Tony McManus

Personal information
- Full name: Anthony McManus
- Date of birth: September 22, 1980 (age 44)
- Place of birth: Erie, Pennsylvania, United States
- Height: 1.75 m (5 ft 9 in)
- Position(s): Midfielder

Team information
- Current team: Atlanta Silverbacks
- Number: 30

College career
- Years: Team / Apps / (Gls)
- 1999–2003: UAB Blazers

Senior career*
- Years: Team / Apps / (Gls)
- 2002: Memphis Express / 18 / (2)
- 2004: Chicago Fire / 0 / (0)
- 2004: → Virginia Beach Mariners (loan) / 24 / (1)
- 2005–2008: Atlanta Silverbacks / 156 / (7)
- 2005: → FC Dallas (loan) / 0 / (0)
- 2009–2010: Portland Timbers / 52 / (1)
- 2011: FC Tampa Bay / 6 / (0)
- 2011: Carolina RailHawks / 7 / (1)
- 2012: Atlanta Silverbacks / 21 / (0)

= Tony McManus (soccer) =

American soccer player and coach

Anthony McManus (born September 22, 1980, in Erie, Pennsylvania) is an American former soccer player who is currently an assistant coach for the Memphis Tigers.

==Career==

===College and amateur===
McManus played college soccer for the University of Alabama at Birmingham from 2000 to 2003, where he was recognized as one of the best defenders in Conference USA (C-USA). McManus was selected to the C-USA Team of the week three times, Soccer America Magazine Team of The Week twice, and College Soccer News Team of the Week once. He was also a C-USA third team All Conference his junior year. The accolades continued his senior season when McManus was named C-USA first team All Conference, the C-USA Defender of the Year, an NSCAA third team All-America, and a College Soccer Times All America.

Extracted records:

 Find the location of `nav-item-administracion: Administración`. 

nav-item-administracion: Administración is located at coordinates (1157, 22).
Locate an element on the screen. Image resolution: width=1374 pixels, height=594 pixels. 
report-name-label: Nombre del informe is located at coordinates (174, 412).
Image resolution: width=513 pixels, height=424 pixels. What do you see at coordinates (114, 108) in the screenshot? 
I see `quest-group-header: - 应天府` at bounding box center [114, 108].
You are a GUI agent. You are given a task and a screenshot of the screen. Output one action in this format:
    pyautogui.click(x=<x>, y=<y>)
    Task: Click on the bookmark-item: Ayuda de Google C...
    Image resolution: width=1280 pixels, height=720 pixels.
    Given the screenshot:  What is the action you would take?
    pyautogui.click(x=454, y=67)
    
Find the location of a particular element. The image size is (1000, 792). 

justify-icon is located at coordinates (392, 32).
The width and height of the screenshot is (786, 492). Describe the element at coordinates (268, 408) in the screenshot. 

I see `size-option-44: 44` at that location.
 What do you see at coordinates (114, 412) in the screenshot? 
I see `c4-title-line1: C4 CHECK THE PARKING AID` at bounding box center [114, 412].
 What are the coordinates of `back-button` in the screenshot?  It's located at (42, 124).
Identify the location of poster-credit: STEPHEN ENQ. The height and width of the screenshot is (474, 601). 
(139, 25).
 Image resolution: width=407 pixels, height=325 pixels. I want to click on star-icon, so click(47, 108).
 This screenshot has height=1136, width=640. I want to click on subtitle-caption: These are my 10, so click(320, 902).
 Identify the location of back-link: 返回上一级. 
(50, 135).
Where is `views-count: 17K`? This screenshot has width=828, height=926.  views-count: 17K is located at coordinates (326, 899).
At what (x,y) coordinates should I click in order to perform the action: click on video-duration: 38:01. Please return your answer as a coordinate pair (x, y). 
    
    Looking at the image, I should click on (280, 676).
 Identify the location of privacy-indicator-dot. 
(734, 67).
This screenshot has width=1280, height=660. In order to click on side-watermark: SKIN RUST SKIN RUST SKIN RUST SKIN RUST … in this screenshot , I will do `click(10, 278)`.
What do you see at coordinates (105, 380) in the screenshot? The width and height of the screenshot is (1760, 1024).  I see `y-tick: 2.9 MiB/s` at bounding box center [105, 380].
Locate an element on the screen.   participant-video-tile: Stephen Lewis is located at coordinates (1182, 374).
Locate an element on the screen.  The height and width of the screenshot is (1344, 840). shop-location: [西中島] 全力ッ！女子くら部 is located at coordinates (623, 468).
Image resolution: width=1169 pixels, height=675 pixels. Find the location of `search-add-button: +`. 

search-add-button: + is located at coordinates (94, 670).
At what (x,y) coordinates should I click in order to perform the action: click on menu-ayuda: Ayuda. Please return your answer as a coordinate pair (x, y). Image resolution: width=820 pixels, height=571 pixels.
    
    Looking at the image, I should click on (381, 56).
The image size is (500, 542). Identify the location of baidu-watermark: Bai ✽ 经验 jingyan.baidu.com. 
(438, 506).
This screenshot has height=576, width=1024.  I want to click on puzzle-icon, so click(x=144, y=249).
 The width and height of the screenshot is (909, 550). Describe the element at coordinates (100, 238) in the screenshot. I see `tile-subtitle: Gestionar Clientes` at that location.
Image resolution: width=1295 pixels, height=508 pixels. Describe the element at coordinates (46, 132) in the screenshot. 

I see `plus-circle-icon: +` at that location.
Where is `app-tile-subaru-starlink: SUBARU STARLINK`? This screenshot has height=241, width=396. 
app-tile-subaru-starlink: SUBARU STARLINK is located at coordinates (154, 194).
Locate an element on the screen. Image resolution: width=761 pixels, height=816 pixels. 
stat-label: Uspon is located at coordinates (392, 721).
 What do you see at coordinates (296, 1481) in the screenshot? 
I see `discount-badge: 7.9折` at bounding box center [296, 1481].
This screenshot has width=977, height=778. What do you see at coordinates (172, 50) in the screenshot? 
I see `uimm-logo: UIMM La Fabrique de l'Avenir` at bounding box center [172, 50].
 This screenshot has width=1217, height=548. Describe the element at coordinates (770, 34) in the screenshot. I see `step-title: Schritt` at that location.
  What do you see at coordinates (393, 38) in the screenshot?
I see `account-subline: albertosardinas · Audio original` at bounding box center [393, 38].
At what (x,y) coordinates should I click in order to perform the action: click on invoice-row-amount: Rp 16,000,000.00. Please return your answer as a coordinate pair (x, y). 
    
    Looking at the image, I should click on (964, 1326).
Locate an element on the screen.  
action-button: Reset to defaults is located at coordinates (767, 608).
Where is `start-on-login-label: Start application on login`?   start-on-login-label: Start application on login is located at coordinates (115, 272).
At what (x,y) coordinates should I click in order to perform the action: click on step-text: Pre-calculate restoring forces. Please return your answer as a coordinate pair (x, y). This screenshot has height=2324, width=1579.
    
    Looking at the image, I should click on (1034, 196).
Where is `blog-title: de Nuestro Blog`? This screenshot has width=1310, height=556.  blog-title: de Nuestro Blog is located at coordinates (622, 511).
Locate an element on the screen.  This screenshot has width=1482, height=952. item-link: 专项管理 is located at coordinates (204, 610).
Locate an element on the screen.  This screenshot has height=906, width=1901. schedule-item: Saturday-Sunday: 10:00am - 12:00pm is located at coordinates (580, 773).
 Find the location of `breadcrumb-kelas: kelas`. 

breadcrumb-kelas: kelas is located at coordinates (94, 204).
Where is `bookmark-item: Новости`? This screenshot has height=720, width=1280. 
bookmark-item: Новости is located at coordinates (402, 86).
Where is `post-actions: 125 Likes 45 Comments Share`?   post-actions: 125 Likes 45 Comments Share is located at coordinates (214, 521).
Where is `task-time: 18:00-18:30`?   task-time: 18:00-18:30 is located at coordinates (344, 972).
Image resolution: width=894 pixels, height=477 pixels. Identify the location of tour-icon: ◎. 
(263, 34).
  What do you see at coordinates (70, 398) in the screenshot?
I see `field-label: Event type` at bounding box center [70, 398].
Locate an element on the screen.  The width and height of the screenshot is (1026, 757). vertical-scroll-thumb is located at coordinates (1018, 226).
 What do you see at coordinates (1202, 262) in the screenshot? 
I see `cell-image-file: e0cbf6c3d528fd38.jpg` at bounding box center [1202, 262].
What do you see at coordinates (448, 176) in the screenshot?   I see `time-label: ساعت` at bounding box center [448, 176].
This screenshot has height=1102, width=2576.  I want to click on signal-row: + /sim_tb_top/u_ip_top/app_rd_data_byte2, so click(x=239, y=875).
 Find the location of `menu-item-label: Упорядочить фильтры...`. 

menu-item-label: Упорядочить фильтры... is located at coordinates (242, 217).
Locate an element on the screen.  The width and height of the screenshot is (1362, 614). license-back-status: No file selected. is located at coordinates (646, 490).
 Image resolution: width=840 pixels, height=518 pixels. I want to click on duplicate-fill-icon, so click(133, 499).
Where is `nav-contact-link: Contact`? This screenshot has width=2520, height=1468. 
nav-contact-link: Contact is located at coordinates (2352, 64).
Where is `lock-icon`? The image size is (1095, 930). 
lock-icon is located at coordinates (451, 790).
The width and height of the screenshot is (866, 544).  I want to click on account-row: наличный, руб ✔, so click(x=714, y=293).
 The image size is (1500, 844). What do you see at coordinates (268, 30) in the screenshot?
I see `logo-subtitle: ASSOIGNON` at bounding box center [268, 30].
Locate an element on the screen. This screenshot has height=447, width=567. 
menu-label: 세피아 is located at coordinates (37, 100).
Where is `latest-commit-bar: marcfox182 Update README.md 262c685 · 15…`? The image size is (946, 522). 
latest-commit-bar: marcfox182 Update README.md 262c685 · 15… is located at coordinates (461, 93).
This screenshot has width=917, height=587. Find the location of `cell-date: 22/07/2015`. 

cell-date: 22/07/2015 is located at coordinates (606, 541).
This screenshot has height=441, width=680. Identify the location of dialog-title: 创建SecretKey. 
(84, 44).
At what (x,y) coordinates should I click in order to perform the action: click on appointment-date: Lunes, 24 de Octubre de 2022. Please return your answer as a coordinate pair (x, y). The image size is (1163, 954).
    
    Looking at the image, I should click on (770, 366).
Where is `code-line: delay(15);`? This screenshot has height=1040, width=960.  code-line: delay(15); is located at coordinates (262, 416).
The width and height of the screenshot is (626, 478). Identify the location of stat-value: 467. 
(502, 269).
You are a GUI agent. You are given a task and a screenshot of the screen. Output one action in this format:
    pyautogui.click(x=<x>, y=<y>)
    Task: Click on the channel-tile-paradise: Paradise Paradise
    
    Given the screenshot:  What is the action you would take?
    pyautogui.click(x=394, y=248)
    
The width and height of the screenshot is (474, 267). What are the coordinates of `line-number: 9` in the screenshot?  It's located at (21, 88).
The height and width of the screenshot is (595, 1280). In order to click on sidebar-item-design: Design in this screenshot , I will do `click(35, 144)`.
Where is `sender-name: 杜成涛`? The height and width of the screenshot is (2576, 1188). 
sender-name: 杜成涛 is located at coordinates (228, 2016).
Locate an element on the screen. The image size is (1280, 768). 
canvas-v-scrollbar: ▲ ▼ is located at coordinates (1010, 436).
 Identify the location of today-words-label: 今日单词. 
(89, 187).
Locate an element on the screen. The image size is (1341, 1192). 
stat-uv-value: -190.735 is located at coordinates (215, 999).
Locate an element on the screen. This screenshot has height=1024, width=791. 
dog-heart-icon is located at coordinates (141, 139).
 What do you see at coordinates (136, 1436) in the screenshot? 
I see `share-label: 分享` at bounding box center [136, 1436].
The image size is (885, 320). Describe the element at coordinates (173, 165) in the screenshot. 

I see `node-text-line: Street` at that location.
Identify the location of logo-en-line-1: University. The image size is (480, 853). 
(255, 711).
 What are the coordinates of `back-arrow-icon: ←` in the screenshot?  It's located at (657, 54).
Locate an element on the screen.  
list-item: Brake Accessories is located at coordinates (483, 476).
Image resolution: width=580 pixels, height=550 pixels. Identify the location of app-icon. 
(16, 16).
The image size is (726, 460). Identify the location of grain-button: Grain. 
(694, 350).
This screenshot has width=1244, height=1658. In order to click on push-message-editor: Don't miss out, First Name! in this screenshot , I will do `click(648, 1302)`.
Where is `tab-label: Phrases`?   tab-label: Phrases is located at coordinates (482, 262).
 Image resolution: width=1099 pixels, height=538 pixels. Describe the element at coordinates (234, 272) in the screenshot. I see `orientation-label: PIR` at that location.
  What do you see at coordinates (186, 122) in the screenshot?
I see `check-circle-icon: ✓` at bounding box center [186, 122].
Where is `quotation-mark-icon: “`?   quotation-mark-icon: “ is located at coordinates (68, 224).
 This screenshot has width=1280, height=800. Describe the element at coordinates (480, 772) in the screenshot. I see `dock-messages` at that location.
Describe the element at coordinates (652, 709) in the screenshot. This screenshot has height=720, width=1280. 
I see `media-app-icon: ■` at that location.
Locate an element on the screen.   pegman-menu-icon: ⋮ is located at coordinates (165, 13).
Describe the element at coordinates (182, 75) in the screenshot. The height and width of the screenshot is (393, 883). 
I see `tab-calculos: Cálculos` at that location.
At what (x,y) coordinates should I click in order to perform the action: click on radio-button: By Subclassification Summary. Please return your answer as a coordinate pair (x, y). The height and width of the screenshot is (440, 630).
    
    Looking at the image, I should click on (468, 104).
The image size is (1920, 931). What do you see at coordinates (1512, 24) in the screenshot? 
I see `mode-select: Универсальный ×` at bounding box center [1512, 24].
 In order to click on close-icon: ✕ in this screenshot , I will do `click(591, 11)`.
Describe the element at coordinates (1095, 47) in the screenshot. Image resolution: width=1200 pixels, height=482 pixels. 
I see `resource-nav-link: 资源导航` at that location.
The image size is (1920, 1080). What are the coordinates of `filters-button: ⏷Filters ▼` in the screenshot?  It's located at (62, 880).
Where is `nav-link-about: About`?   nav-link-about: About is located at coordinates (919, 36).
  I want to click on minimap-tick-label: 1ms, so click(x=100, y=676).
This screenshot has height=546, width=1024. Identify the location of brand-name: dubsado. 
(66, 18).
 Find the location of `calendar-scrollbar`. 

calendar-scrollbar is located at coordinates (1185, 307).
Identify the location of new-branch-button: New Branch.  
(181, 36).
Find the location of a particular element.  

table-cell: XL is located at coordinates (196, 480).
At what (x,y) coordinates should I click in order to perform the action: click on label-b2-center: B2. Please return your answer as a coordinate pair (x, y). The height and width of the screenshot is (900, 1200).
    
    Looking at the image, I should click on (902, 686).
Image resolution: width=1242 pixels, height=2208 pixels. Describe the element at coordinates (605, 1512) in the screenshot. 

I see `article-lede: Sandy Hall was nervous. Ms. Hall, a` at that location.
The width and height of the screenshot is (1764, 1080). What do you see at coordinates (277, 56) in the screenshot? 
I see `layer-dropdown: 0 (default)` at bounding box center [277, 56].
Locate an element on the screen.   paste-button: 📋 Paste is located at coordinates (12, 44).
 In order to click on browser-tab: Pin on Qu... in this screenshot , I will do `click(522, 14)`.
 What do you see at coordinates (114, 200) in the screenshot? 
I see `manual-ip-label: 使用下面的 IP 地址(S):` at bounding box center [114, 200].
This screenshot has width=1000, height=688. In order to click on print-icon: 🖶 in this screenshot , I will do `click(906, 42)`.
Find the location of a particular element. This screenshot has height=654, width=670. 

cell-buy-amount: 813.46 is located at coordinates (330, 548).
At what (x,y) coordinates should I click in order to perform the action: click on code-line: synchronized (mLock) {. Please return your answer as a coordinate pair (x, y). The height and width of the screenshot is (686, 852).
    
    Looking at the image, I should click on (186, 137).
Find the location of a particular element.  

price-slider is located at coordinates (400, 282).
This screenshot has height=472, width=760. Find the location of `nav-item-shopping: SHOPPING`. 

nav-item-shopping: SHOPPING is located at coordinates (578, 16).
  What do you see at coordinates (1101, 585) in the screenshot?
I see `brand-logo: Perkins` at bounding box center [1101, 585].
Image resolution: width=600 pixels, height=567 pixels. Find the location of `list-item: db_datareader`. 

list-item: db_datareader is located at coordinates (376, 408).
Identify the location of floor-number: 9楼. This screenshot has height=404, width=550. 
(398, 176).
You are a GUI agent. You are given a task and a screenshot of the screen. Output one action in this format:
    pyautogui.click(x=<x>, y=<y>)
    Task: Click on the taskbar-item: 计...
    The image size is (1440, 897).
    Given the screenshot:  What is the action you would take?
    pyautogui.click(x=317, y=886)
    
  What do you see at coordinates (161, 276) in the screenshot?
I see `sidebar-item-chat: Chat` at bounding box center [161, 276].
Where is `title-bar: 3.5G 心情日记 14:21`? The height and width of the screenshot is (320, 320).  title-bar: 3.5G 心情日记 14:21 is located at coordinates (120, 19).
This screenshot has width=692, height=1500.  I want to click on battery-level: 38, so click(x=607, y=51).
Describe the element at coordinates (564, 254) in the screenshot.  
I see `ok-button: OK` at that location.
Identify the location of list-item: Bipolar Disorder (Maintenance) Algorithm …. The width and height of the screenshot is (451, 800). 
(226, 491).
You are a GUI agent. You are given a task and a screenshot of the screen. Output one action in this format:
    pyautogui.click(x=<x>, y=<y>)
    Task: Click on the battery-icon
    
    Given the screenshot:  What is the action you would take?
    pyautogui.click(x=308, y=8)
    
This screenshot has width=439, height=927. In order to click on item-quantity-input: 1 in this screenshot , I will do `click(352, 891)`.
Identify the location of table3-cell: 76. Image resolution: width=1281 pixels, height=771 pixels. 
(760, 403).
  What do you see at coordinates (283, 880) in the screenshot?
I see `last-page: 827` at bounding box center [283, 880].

Instructions:
[1] In the Tony McManus page, rewrite the part from "College career" to "RailHawks / 7 / (1)", replacing "Portland Timbers" with "Seattle Sounders".
[2] Resume the Tony McManus article after its last sentence and keep writing it.

Results of the tasks:
[1]
College career
- Years: Team / Apps / (Gls)
- 1999–2003: UAB Blazers

Senior career*
- Years: Team / Apps / (Gls)
- 2002: Memphis Express / 18 / (2)
- 2004: Chicago Fire / 0 / (0)
- 2004: → Virginia Beach Mariners (loan) / 24 / (1)
- 2005–2008: Atlanta Silverbacks / 156 / (7)
- 2005: → FC Dallas (loan) / 0 / (0)
- 2009–2010: Seattle Sounders / 52 / (1)
- 2011: FC Tampa Bay / 6 / (0)
- 2011: Carolina RailHawks / 7 / (1)

[2]
In 2002, McManus played with the Memphis Express in the USL Premier Development League.

McManus also played ODP for Region III, making the Tennessee State team from 1994 to 1999, and was selected for the Region III team in 1996 and the US National Pool in 1998. He was also selected to the USASA Region III Team in 2003 and was a member of the US National B Team.

===Professional===
McManus was drafted in the sixth round (59th overall) in the 2004 MLS SuperDraft by Chicago Fire. He played in all pre-season matches for the Fire, but sent on loan with the Virginia Beach Mariners of the USL First Division. He played 24 games in the 2004 season, scoring 1 goal and 2 assists in 898 minutes. After the USL season ended McManus was recalled to the Fire and played 35 minutes in the inaugural Hall of Fame Game against the New York/New Jersey Metrostars.

In 2005, McManus moved to the Atlanta Silverbacks of the USL First Division, where he stayed until the team's demise following the 2008 season. He played in 24 games and logged 1027 minutes in 12 starts in his first season with the team, and ultimately played 156 league games in his four seasons with the team, scoring 7 goals.

Following the conclusion of the 2005 USL1 season McManus was briefly loaned to FC Dallas of the MLS; he played in two reserve matches, logging 90 minutes, but never saw any first team action.

In January 2009, McManus signed with the Portland Timbers of the USL-1. McManus spent two years with the USL franchise helping them to the Commissioners Cup Championship. He joined the Timbers for their inaugural 2011 MLS camp and decided to leave the team at the end of the preseason due to contract breakdowns.

McManus signed with FC Tampa Bay of the second division North American Soccer League on March 4, 2011. On May 26, 2011, it was announced that McManus had been released by Tampa, citing breach of contract. McManus announced his retirement from professional soccer on June 23, 2011.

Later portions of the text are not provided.